Exercise
Copy the listing from its first line up to and including the line with "[x=398, y=709]", substituting "menu" for "hamburger" and leaving everything else as it is.
========================================
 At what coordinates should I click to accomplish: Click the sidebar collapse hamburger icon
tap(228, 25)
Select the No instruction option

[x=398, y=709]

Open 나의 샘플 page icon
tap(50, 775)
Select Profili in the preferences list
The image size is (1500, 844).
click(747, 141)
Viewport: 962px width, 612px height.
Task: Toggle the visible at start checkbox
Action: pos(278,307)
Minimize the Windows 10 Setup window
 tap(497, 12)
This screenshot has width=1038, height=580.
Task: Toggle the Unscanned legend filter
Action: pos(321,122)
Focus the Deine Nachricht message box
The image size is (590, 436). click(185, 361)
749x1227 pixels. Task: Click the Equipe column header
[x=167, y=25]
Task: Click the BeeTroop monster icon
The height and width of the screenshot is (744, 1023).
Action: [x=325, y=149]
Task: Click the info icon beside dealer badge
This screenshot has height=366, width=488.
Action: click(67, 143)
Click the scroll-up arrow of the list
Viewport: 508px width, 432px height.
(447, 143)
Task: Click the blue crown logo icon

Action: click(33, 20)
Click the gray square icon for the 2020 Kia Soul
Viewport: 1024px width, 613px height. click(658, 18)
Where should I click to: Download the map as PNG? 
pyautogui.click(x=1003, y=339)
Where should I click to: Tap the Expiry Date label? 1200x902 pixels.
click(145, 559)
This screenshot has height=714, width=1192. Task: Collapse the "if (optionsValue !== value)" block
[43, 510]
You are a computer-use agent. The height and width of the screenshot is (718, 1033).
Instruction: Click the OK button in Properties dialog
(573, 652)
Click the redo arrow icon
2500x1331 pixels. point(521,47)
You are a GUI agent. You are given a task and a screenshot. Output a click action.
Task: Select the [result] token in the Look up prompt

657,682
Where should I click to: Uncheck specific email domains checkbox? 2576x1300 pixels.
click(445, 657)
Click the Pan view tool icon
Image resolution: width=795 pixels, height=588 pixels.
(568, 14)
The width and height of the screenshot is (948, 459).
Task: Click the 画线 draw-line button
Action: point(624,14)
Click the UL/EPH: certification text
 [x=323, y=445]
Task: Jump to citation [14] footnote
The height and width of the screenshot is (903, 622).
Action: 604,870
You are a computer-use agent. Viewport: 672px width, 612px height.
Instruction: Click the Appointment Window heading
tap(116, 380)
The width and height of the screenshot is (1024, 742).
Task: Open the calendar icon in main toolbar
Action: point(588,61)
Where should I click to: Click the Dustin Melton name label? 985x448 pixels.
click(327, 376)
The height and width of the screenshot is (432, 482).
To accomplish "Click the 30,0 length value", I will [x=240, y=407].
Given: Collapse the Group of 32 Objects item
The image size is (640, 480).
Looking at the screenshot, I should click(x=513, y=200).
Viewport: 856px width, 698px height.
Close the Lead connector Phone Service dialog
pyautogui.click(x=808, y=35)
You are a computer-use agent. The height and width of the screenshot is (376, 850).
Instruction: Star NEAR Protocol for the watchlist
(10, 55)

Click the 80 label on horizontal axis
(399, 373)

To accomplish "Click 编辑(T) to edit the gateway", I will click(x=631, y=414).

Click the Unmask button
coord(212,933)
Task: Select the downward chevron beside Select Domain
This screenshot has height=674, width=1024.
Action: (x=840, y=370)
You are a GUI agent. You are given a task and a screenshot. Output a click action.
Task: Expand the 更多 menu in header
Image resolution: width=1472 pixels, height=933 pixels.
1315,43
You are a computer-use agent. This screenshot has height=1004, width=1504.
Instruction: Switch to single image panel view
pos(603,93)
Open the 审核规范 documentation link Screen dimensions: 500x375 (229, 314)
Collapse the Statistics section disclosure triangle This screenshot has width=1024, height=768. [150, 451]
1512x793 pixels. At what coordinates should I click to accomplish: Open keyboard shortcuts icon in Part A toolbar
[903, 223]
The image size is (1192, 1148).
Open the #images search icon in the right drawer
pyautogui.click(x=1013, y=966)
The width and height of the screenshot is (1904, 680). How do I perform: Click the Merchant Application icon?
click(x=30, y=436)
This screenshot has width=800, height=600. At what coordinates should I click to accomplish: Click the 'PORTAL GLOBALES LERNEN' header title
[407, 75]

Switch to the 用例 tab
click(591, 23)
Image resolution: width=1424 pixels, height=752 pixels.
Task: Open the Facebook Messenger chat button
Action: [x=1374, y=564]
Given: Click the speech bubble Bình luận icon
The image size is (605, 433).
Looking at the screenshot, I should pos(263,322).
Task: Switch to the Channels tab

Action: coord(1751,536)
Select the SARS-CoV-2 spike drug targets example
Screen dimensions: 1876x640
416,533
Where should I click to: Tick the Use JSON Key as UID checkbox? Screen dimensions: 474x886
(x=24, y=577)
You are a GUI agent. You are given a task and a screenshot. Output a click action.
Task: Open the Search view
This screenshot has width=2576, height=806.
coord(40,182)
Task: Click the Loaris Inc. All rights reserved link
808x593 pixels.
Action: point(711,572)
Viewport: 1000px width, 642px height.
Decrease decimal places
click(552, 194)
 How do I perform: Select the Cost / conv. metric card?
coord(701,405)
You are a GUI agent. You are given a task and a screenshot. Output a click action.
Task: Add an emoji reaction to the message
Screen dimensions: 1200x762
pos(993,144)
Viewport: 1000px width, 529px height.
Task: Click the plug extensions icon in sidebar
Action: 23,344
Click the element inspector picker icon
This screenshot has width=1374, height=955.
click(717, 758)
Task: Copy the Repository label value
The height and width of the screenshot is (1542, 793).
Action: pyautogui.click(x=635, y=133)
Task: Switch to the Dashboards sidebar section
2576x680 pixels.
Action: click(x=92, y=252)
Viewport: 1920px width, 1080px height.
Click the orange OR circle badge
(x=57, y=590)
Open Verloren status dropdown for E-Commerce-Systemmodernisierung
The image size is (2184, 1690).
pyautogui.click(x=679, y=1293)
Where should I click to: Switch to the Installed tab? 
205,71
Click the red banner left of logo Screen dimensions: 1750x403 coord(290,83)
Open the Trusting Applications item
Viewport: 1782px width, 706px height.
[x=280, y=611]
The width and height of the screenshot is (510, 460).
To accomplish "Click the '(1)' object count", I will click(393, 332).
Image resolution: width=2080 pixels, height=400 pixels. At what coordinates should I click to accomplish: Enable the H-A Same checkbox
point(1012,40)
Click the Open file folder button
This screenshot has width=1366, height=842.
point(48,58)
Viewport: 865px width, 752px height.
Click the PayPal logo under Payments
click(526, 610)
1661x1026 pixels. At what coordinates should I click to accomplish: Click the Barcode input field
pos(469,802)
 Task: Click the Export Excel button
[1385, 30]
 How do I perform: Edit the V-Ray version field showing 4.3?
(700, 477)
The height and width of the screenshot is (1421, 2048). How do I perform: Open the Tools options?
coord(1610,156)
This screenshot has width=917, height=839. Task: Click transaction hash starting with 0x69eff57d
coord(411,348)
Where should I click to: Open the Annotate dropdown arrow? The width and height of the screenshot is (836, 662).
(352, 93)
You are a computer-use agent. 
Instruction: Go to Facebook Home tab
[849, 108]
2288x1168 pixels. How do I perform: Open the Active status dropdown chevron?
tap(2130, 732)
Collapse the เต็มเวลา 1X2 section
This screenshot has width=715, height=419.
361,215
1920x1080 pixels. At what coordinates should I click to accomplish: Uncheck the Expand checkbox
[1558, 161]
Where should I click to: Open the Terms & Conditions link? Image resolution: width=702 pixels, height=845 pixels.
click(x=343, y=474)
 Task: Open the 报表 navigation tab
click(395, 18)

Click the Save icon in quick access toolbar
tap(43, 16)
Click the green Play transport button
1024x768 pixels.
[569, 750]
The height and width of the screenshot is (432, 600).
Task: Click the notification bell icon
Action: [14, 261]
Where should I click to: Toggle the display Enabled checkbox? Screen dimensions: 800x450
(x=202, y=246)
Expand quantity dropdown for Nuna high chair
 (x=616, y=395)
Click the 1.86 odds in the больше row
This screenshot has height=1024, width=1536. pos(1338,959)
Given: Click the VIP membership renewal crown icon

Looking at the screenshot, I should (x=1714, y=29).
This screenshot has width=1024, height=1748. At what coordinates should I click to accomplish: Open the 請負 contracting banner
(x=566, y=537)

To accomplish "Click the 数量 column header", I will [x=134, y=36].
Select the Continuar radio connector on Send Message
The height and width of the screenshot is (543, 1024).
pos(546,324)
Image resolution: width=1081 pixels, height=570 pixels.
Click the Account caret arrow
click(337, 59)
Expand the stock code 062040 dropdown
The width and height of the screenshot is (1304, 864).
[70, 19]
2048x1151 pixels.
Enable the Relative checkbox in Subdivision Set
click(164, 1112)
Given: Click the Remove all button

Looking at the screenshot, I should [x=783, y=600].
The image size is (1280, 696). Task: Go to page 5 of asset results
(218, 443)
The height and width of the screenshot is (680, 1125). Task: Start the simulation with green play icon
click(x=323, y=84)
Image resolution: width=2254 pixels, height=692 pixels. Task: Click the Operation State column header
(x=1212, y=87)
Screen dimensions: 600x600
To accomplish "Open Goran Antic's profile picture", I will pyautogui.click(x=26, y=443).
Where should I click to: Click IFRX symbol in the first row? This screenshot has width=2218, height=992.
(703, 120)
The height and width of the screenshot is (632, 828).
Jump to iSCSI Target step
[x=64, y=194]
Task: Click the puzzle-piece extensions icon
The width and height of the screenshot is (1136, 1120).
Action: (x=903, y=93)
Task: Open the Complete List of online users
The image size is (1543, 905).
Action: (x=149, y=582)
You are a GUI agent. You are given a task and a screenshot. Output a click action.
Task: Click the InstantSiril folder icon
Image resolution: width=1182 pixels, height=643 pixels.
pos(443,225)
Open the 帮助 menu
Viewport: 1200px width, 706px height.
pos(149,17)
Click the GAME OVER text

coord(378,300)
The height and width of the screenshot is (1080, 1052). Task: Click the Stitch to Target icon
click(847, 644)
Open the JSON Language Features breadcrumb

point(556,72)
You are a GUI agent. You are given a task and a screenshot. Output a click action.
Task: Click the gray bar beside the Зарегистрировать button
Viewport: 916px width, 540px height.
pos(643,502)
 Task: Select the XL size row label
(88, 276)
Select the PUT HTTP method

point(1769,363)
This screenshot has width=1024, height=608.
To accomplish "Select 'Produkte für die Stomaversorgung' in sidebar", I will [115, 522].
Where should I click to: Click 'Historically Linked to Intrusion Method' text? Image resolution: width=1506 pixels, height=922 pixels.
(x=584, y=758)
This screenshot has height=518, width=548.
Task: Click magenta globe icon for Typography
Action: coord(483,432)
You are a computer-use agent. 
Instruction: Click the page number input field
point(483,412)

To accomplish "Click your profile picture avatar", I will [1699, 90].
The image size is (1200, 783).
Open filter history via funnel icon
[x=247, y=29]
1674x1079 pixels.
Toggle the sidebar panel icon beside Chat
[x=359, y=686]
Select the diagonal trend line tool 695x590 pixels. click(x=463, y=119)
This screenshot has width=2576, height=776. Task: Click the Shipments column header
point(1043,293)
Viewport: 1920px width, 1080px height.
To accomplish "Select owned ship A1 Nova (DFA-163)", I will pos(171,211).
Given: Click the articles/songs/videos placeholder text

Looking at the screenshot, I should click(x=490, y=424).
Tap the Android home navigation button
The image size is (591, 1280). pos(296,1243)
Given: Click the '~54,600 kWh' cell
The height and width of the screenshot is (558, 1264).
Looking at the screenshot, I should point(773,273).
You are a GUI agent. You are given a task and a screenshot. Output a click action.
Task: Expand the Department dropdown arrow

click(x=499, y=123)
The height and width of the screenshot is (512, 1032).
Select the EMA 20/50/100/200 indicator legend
========================================
Solution to the problem
 At what coordinates should I click to accomplish: Click the sidebar collapse menu icon
tap(228, 25)
Select the No instruction option

[x=398, y=709]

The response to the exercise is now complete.